Resilience or catastrophe?
From a conservation perspective, the change in western monarch butterflies presents a conundrum. Even knowing how to implement the precautionary principle of “Do no harm” is not obvious. On one hand, the benefits of milkweed in urban gardens – to public outreach and potentially to the monarch population – are large. On the other hand – if diseased monarchs from urban gardens significantly reduce the likelihood of a robust migration – then there might be real harm.
On the positive side, the appearance of this urban population is a promising sign of how resilient the species might be. In northern California, monarch butterflies have reinvented themselves. To residents of coastal California cities, it must seem like a success to be seeing monarch butterflies in their gardens on a regular basis. It is likely – though not guaranteed – that western monarchs will persist in a small portion of their historic range, even if they are lost from most of it. And yet even this positive note is tinged by the knowledge that we are losing something incredible. The overwintering clusters that used to occur in California are a spectacular phenomenon, and we may completely lose monarch butterflies from the interior West.

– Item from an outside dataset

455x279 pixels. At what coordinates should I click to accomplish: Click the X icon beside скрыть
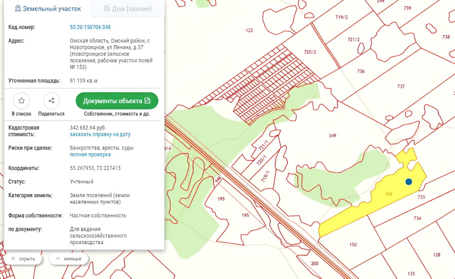(13, 259)
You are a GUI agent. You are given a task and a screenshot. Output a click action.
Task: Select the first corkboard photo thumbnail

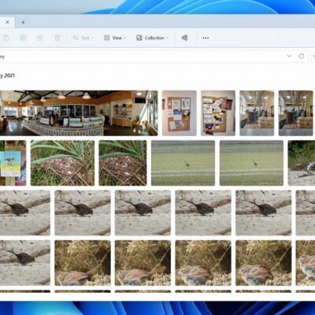[180, 113]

Perhaps the most striking feature of these changes is how quickly they happened. It has only been about five years since we (Schultz et al. 2017) published our first analyses of declines in overwintering populations of migratory monarch butterflies in the West. The subsequent drops by two more orders or magnitude happened in less than three years. By the time we resolve enough uncertainty to provide clear management guidelines, the system may have shifted again. When Doak et al. (2008) concluded that surprises are common in ecology, most of the examples they pointed to were small-scale surprises in experiments, and often on time scales that aligned much more with the time scales of research or management. One lesson from western monarchs is that, in this rapidly changing world, we should expect some species to change quickly and in completely unexpected ways.